I dont shave on purpose to keep myself from being slutastic!! it usually works
I have a feeling we are going to become cougars together.
well I can't set my house on fire every night
will you please explain to me as to why or how i have a dirtbike tread looking bruise on my back?
i probably shouldve stopped when i uncurled the curly straw in my cocktail because it was slowing me down
I'm really not interested in hearing from him. Unless there is casual sex involved
Sitting on the curb by new england comics with a weeping drunk girl who's eating french fries saying she'll never be as successful as her sister the hand model. She's scaring the nerds.

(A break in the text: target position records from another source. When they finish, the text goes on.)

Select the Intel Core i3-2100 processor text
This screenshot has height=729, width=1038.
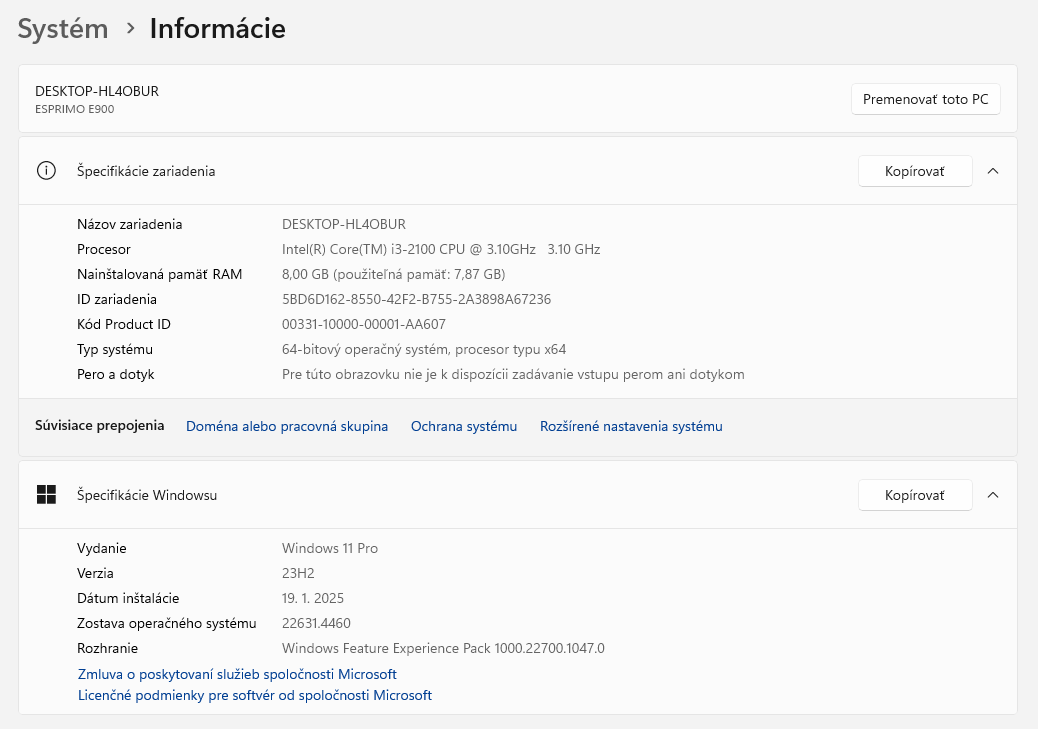tap(441, 249)
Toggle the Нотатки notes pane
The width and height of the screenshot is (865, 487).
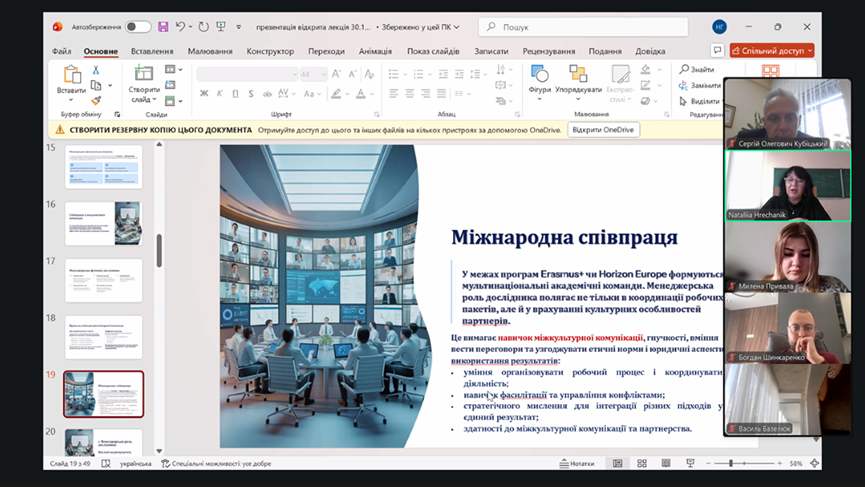(576, 464)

I got tossed from adult league soccer for telling a 55 year old I'd break his hip. I'm a productive member of society
If you're still up for that roadtrip, I managed to end up in Louisiana and could use a ride home.
I haven't had an orgasm since 2014. So you cam see why I'm having a bad year.
Just let me suck your dick and be happy. Let me have this.
I love you. Go after that dick
Not this time. I'm drinking in my sweatpants which means I've given up for the day and shouldn't be in public.
That wasn't even sex. That was a fuckoning
...did you just create a word for what we did?
Saw throw up in the parking lot at work, glad I'm not the only one. But now the search begins.
Mary's wearing shades at her desk, brilliant!